We're not ready to go that far, but we do believe jurors deserve more privacy and respect than they usually get, especially in high-profile cases like Bryant's.

Most of the questions Judge Terry Ruckriegle ordered jurors to answer struck us as superfluous. Granted, the attorneys for both sides wanted even more questions answered, and Ruckriegle winnowed down the list. But it was still far too long. The fact the answers aren't supposed to be released to the public doesn't make the intrusion any less onerous.

Why, for instance, should a prospective juror be asked if he owns his own business (question 25), the organizations he belongs to (27), his hobbies (29) or (36) "in general, what are your feelings about the criminal justice system"?

And such questions were only half of the abuse. The reason the media were kept out of the courtroom during preliminary questioning was because attorneys also asked the jurors about their sex lives.

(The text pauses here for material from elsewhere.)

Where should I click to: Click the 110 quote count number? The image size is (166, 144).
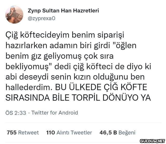click(x=51, y=133)
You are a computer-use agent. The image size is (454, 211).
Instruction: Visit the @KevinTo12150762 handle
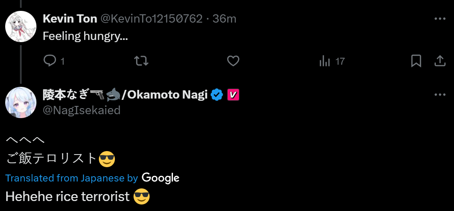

The questions were designed to serve not justice but the growing and dubious business of jury-selection consulting. Jury consultants claim they can help one side or the other choose the perfect juror, but their methods are undermining the legal system by intruding on jurors' privacy.

We doubt jurors need to be asked much more than whether they're citizens who live in the judicial district, whether they know the defendant, attorneys or witnesses, and whether they've already formed an opinion about the case. If they say yes to the last question, they should be asked whether a presentation of the facts might change their mind.

"Jurors need to be treated with much more respect than they are," says local attorney Paul Grant. Asking what TV shows they watch, what hobbies they have, how many kids they have and what they do for a living "is information neither side should be entitled to."

And one final question about the Bryant jury's inquisition. What does it tell ordinary defendants in ordinary criminal trials about the fairness of the nation's legal system when it takes all that extra time, money and effort to grill jurors in a celebrity case such as Bryant's?